>> begin Extracted information

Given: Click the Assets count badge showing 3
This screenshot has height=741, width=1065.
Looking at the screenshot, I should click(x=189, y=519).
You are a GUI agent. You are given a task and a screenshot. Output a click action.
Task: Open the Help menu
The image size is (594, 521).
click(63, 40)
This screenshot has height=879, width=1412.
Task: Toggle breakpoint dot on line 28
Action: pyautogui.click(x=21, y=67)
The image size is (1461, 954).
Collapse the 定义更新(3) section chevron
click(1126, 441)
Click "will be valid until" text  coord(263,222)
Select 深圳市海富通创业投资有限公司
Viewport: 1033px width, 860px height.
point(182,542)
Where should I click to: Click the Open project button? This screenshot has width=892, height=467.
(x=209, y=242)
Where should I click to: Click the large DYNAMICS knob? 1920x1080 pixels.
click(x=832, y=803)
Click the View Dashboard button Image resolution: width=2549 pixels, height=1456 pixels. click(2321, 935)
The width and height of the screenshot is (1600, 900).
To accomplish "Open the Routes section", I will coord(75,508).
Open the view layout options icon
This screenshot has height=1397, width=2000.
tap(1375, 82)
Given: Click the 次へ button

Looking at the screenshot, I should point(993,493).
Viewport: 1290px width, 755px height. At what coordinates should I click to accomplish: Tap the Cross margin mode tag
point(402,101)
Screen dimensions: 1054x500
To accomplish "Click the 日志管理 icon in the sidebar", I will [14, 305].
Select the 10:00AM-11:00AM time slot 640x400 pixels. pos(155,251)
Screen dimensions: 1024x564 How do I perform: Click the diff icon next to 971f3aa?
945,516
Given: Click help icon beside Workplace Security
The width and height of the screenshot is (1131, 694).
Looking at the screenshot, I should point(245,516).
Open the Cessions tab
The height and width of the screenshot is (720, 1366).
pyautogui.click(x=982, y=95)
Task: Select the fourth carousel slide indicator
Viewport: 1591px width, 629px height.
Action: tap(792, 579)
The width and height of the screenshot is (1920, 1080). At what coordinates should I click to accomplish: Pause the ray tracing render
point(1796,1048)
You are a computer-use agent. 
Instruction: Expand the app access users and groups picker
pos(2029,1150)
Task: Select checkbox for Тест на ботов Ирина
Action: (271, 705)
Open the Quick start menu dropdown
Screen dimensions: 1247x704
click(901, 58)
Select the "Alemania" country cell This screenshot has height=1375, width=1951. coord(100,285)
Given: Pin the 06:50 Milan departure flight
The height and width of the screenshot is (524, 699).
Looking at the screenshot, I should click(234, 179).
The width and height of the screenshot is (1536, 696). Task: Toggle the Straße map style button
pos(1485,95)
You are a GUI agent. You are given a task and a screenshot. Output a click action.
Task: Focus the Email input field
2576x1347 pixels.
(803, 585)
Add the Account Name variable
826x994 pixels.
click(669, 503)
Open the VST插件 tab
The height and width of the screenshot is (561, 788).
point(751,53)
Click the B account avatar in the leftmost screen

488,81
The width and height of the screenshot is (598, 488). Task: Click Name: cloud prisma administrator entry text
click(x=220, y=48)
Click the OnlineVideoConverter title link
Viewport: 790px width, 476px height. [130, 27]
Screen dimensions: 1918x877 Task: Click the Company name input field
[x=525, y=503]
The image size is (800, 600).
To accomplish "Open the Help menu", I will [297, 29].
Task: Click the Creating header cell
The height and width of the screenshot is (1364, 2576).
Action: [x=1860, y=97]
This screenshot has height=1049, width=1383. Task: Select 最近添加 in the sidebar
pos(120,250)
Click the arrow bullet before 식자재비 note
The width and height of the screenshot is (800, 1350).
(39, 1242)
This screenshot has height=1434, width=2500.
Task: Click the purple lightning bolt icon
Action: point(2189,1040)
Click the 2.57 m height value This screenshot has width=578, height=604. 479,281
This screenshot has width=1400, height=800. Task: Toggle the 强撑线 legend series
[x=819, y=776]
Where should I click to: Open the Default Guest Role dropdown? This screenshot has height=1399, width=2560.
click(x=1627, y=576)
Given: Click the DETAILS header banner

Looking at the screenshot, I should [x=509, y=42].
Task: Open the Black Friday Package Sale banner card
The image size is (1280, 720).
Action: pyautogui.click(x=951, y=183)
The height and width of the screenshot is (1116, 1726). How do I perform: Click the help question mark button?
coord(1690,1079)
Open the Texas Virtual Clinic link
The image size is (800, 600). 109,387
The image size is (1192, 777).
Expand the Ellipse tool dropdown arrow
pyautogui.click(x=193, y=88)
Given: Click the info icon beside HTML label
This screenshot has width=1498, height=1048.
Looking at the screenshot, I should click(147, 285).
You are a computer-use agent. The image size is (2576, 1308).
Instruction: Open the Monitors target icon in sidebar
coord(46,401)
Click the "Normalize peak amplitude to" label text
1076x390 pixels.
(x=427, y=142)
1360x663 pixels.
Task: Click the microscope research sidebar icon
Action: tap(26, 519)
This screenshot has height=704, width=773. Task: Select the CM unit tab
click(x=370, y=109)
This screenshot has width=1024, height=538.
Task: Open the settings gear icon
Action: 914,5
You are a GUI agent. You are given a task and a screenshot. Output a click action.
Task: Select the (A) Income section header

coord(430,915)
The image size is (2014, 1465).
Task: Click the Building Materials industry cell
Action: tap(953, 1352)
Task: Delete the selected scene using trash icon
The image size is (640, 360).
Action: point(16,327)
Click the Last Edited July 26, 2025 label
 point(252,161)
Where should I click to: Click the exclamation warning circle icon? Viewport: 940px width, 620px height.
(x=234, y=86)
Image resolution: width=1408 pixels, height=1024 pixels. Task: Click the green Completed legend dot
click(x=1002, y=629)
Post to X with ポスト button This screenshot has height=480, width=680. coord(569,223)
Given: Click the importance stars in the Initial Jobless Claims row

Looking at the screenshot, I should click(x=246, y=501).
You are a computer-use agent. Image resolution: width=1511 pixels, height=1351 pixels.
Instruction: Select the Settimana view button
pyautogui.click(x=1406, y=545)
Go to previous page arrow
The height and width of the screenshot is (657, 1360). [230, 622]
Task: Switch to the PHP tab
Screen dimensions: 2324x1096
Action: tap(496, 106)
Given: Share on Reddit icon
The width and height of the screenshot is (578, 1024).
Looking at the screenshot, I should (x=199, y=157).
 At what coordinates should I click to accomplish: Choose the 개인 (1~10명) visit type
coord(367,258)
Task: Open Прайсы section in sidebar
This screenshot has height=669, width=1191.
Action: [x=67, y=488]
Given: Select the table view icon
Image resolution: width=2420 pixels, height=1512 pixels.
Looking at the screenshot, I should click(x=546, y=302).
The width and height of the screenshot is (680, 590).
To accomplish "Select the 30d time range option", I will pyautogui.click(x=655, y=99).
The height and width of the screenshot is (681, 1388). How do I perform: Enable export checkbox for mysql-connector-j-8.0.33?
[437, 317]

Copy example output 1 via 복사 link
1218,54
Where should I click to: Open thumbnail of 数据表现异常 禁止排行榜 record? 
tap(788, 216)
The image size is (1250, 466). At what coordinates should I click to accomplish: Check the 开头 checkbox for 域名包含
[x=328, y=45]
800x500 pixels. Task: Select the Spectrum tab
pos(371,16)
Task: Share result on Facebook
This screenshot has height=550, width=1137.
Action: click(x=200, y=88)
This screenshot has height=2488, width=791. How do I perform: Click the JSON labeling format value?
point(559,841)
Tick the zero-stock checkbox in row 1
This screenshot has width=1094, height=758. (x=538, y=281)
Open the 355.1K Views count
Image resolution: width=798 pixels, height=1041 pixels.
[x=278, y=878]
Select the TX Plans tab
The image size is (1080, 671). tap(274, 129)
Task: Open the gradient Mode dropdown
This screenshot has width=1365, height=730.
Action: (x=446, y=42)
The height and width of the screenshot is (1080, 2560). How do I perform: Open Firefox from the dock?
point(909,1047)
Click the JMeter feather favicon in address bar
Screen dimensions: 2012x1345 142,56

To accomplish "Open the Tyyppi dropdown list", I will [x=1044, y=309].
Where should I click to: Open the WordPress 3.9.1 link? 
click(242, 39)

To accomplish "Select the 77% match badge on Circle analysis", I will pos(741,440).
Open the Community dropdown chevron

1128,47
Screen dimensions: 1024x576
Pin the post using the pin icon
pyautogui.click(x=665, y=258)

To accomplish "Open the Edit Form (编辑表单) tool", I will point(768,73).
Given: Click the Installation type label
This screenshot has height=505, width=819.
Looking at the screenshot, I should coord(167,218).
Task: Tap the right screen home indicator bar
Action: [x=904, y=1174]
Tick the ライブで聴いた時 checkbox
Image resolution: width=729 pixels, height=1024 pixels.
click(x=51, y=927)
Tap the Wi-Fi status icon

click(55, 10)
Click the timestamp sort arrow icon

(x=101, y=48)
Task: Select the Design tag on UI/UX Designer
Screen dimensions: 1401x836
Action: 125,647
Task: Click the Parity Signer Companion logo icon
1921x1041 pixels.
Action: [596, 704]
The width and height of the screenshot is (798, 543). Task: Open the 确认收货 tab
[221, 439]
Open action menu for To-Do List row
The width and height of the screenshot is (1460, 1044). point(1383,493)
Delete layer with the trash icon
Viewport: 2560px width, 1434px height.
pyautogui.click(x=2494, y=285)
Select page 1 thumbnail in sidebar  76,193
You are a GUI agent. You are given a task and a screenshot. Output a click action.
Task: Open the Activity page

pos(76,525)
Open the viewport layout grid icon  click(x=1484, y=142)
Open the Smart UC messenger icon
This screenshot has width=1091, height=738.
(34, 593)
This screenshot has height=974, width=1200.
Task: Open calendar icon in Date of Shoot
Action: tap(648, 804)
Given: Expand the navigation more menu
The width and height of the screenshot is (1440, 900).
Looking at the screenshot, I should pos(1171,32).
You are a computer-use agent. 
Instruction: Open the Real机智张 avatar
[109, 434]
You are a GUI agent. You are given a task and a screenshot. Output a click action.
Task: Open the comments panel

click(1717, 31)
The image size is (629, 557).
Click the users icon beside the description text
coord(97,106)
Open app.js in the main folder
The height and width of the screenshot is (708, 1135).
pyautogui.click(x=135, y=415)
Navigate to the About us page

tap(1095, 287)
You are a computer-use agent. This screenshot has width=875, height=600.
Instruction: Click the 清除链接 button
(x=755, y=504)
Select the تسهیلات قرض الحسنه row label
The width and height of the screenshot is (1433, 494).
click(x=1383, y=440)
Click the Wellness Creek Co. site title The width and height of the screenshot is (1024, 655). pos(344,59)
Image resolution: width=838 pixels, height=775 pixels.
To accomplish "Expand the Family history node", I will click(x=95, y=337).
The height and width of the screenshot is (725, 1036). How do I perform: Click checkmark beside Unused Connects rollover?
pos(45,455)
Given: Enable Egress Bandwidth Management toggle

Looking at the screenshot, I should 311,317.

>> end Extracted information

Return the rows verbatim from the line containing "Go to previous page arrow" through the line containing "will pyautogui.click(x=655, y=99).", including both of those lines.

**Solution to the exercise**
Go to previous page arrow
The height and width of the screenshot is (657, 1360). [230, 622]
Task: Switch to the PHP tab
Screen dimensions: 2324x1096
Action: tap(496, 106)
Given: Share on Reddit icon
The width and height of the screenshot is (578, 1024).
Looking at the screenshot, I should (x=199, y=157).
 At what coordinates should I click to accomplish: Choose the 개인 (1~10명) visit type
coord(367,258)
Task: Open Прайсы section in sidebar
This screenshot has height=669, width=1191.
Action: [x=67, y=488]
Given: Select the table view icon
Image resolution: width=2420 pixels, height=1512 pixels.
Looking at the screenshot, I should click(x=546, y=302).
The width and height of the screenshot is (680, 590).
To accomplish "Select the 30d time range option", I will pyautogui.click(x=655, y=99).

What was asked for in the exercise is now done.